At the political level, selective transparency functions as a pressure valve. Names that are no longer useful or are already disgraced are exposed to absorb public anger, while the operational nucleus of political, financial, and security elites remains protected. 

Epstein and Ghislaine Maxwell serve as expendable vessels, allowing Western systems to claim moral superiority without risking structural collapse. The most dangerous material—complete archives, recordings, and network maps—remains sealed because its release would not merely embarrass individuals but destabilize institutions.
This is the same logic that governs Western foreign policy. The moral discourse of “women's rights” is deployed not as a universal principle, but as a geopolitical weapon. 
By contrast, the systematic killing of women in Gaza is met with silence, distortion, or outright justification. 

Mothers buried under rubble, girls burned in refugee camps, infants killed in incubators—these women do not qualify for Western outrage because their deaths implicate the Israeli enemy and, by extension, the Western political order that shields it. 

In Lebanon, women killed by Israeli airstrikes are rendered invisible, reduced to collateral damage in a discourse that denies even the legitimacy of their resistance to occupation.

Hence, the value of a woman’s life, it seems, is determined not by her humanity but by her political usefulness.
The Epstein scandal intersects directly with this double standard. For years, Western leaders ignored, dismissed, or actively covered up crimes against children while simultaneously moralizing about women’s rights abroad.

The revelation that influential businessmen, politicians, and presidents were implicated—directly or indirectly—in systems of sexual exploitation does not represent a moral rupture. It confirms a political reality long evident to those outside the Western bubble: power is insulated from ethics, and accountability is selectively enforced.

This is why unverified allegations within the Epstein files must be treated with methodological discipline. Internal FBI memos that explicitly note a lack of evidence cannot be transformed into established fact without reproducing the same manipulation we claim to oppose.

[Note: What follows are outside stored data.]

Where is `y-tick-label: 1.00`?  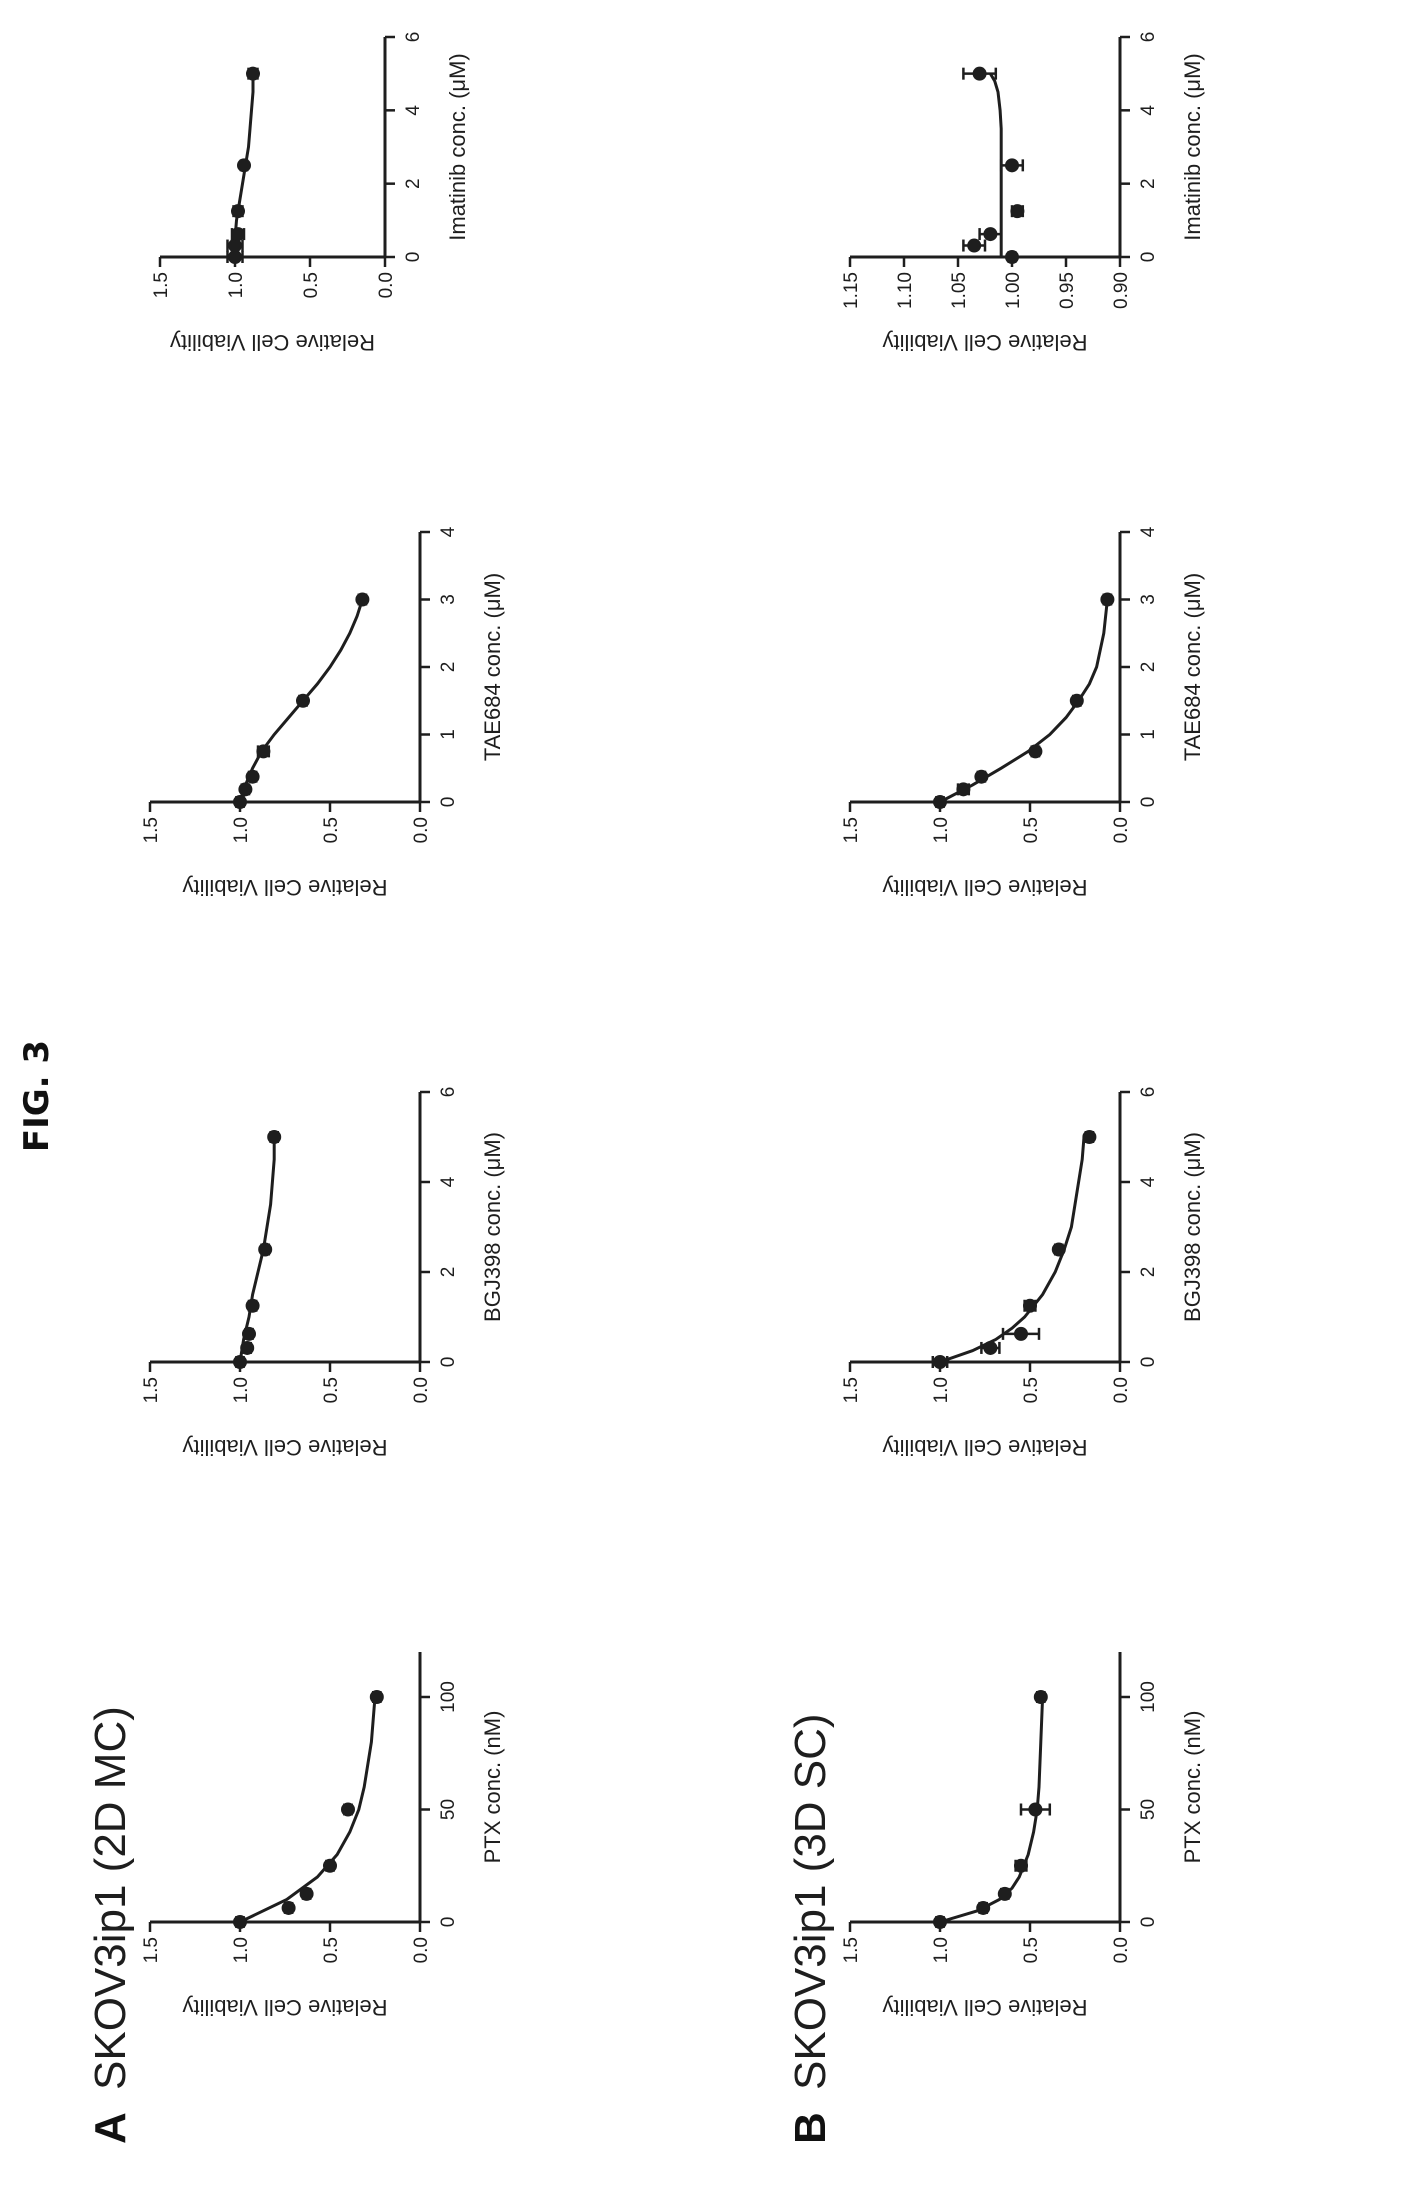
y-tick-label: 1.00 is located at coordinates (1014, 290).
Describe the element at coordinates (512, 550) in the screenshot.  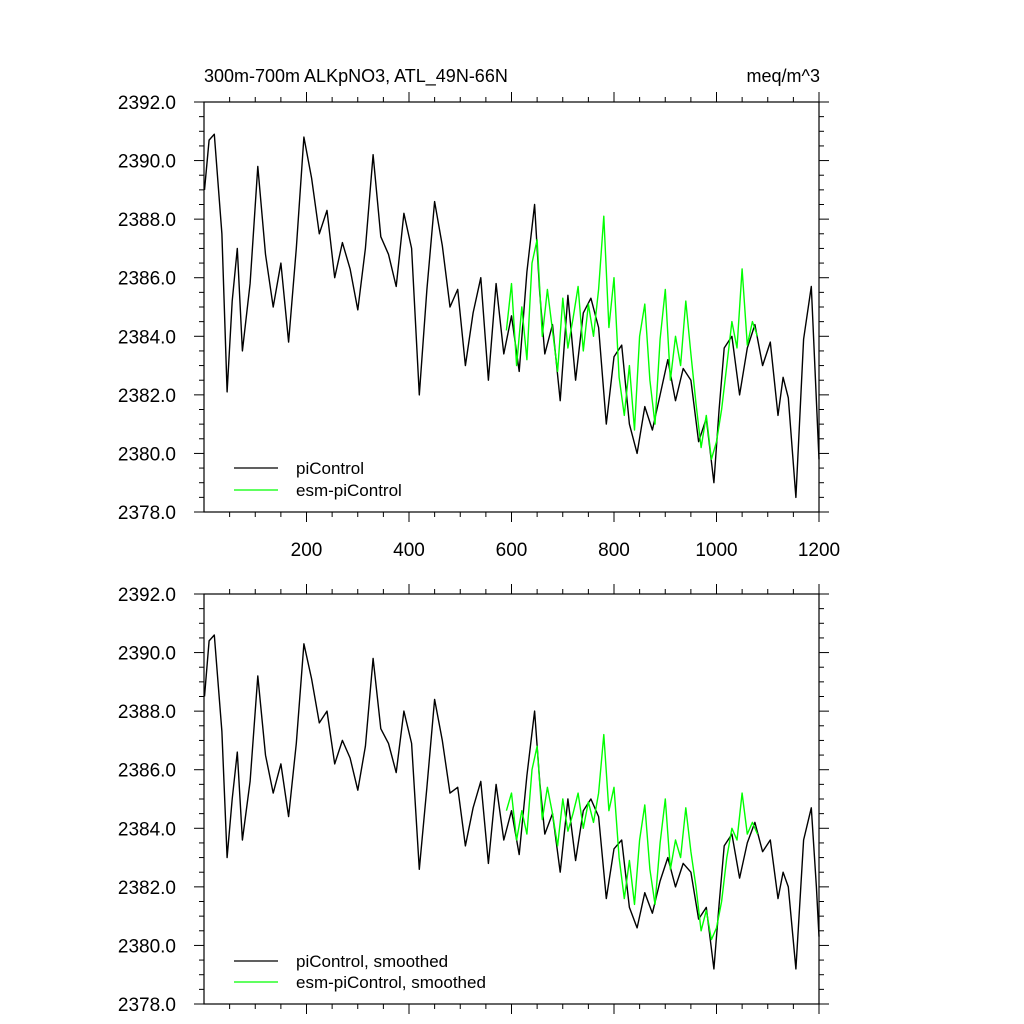
I see `x-tick-label: 600` at that location.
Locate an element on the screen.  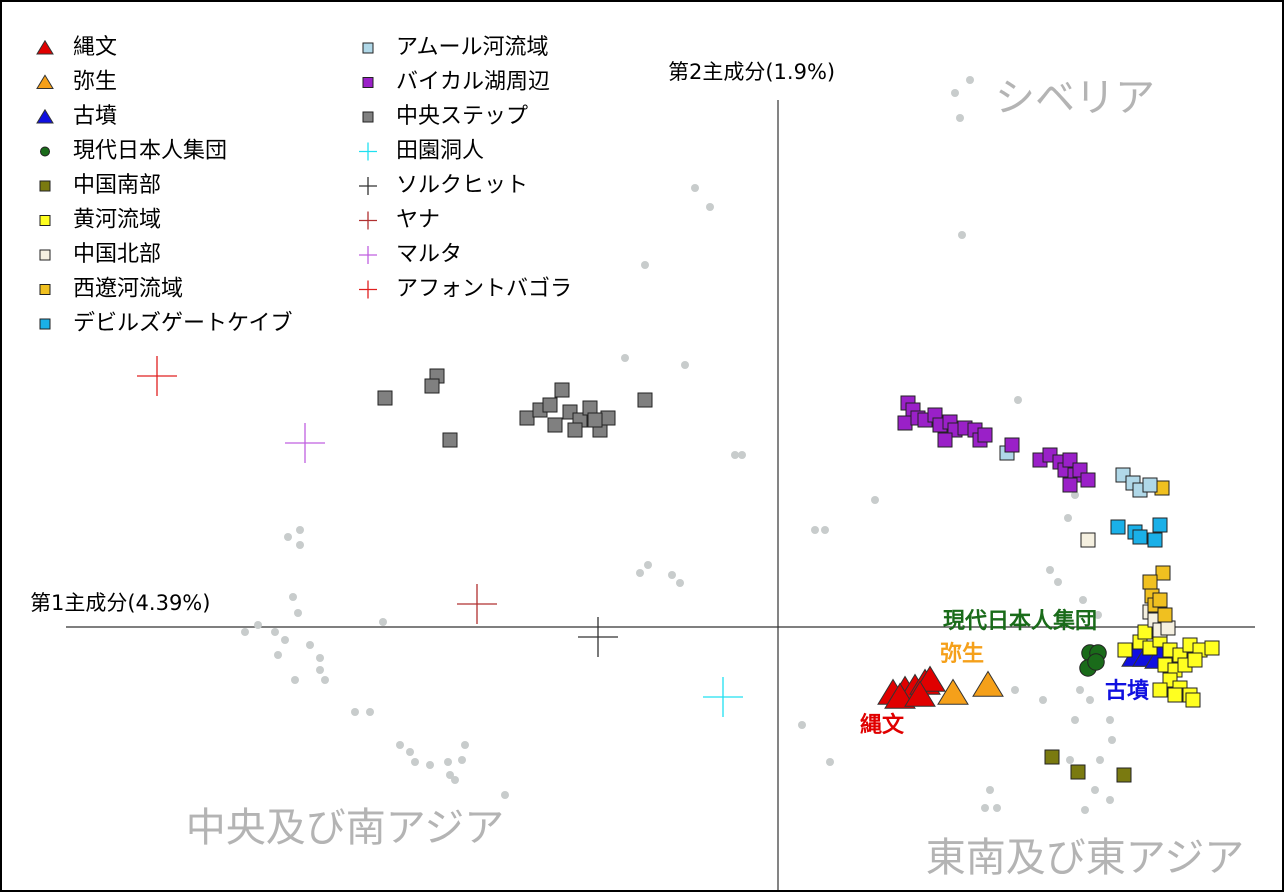
legend-item: 西遼河流域 is located at coordinates (111, 290).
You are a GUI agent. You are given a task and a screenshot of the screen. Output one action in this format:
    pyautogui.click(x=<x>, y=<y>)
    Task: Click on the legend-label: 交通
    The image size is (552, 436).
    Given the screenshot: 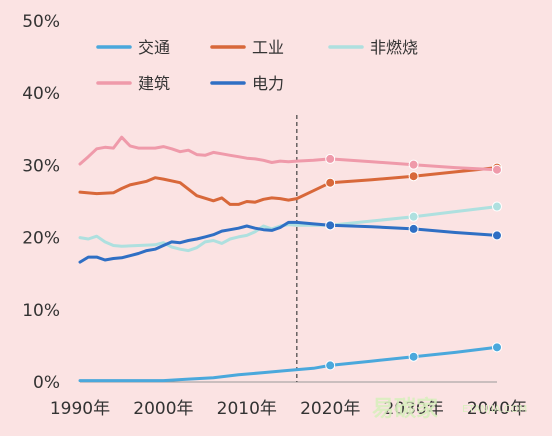 What is the action you would take?
    pyautogui.click(x=154, y=48)
    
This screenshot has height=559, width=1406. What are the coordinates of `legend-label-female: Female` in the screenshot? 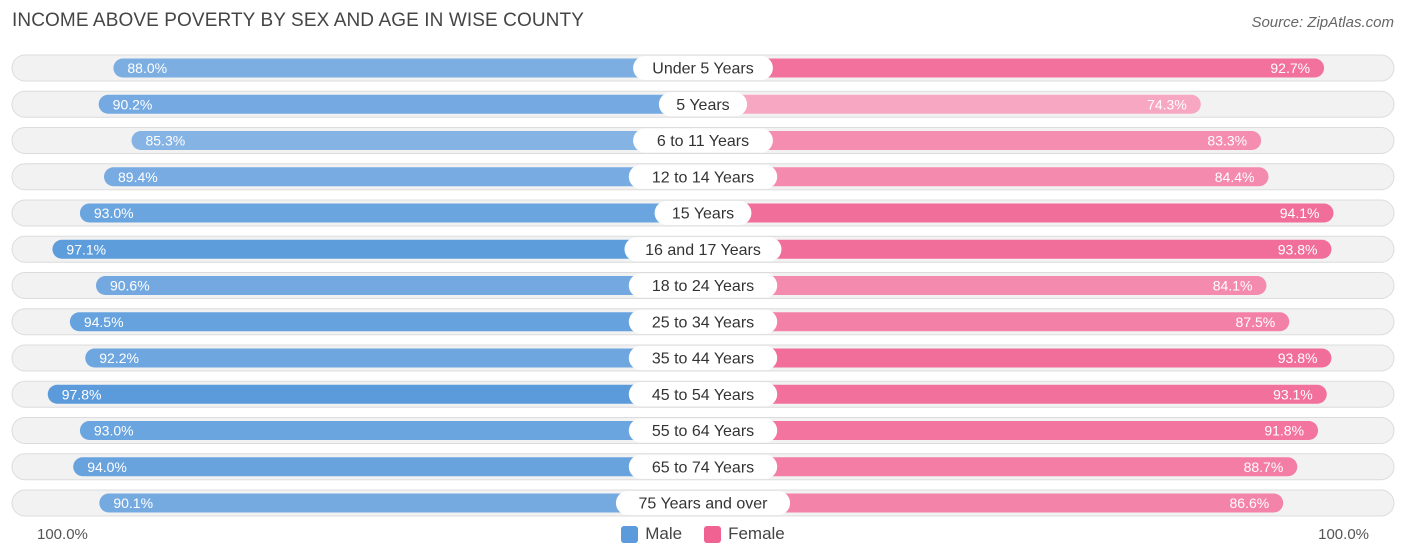 It's located at (756, 534).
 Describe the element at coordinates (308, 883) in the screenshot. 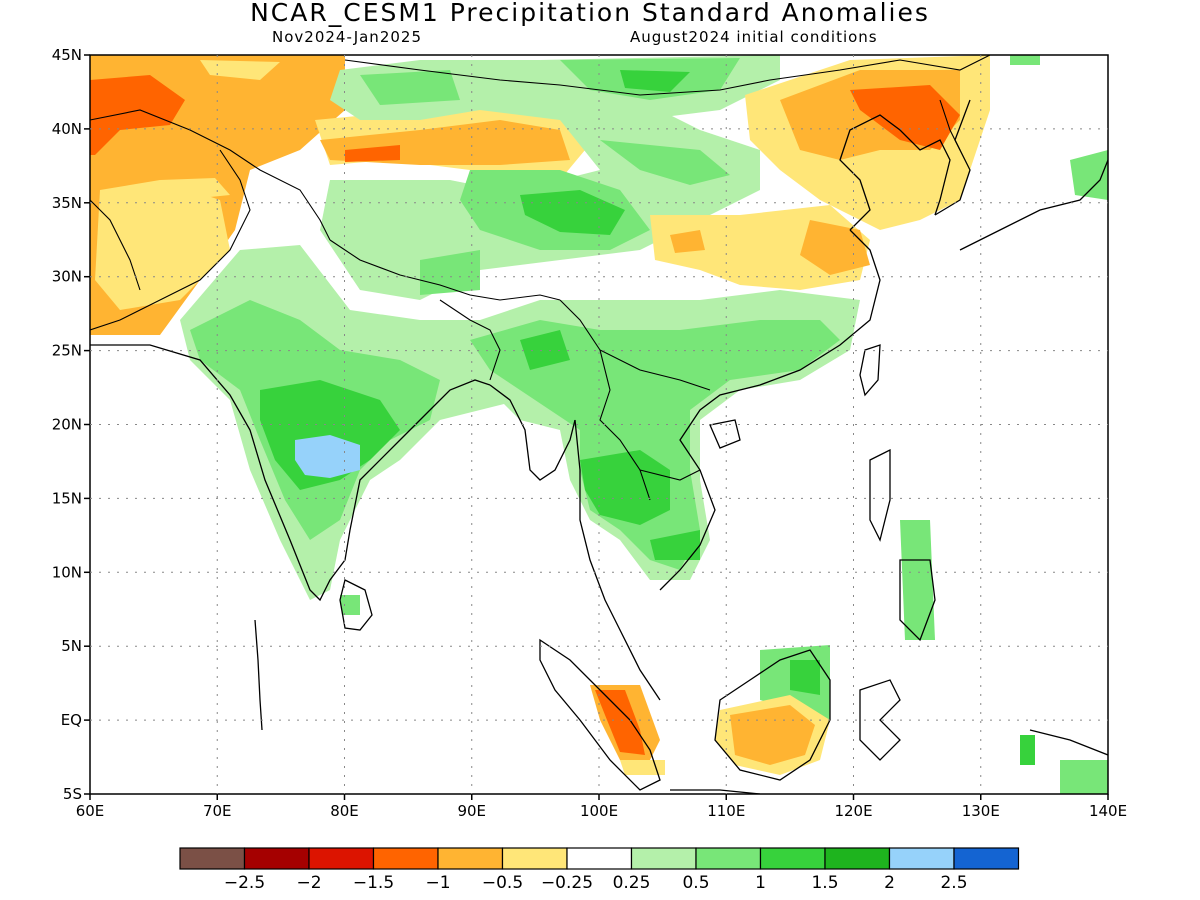

I see `colorbar-label: −2` at that location.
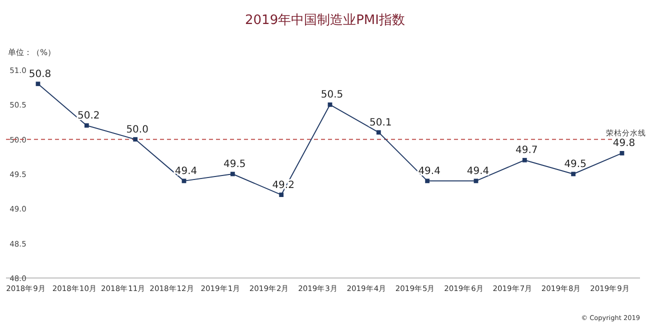  Describe the element at coordinates (32, 52) in the screenshot. I see `ylabel: 单位：（%）` at that location.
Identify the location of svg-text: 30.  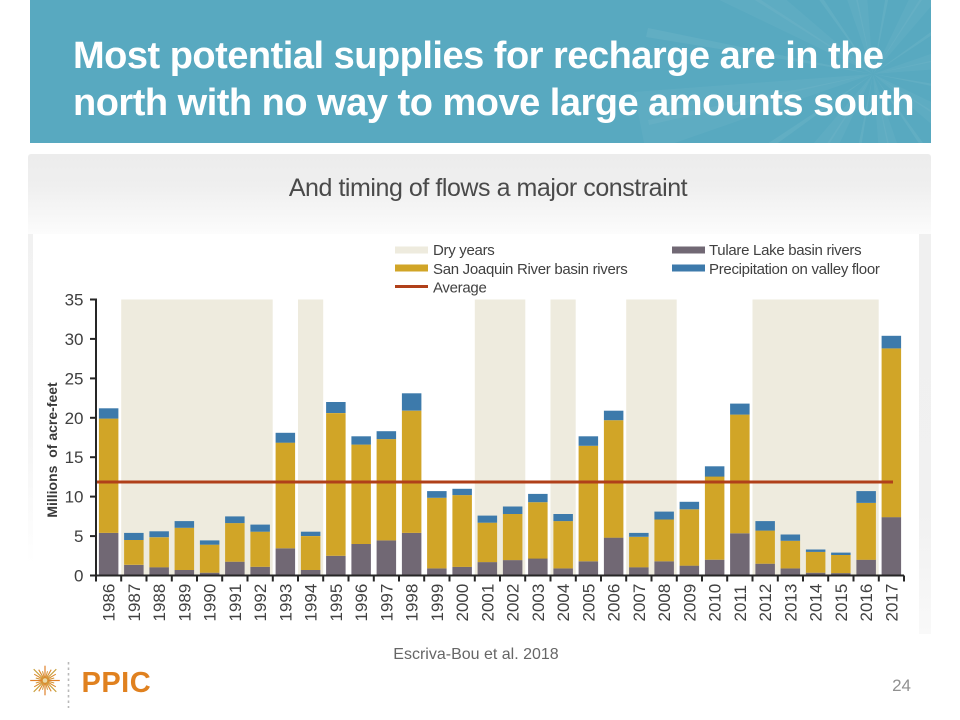
(74, 340).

Precision is not a concession to power; it is a weapon against it. The political critique of the Western system is strongest when it is grounded in evidence, patterns, and structural analysis—not sensationalism.

Ultimately, the Epstein files expose more than sexual crimes. They illuminate how Western systems manage scandal, contain outrage, and preserve dominance while projecting moral authority outward.

What truly threatens the Western order is not protest, resistance, or defiance. It is the possibility that all victims—women in Gaza, and Lebanon alike—will be recognized as equal, and that the entire archive of power, unedited and unprotected, will finally be laid bare.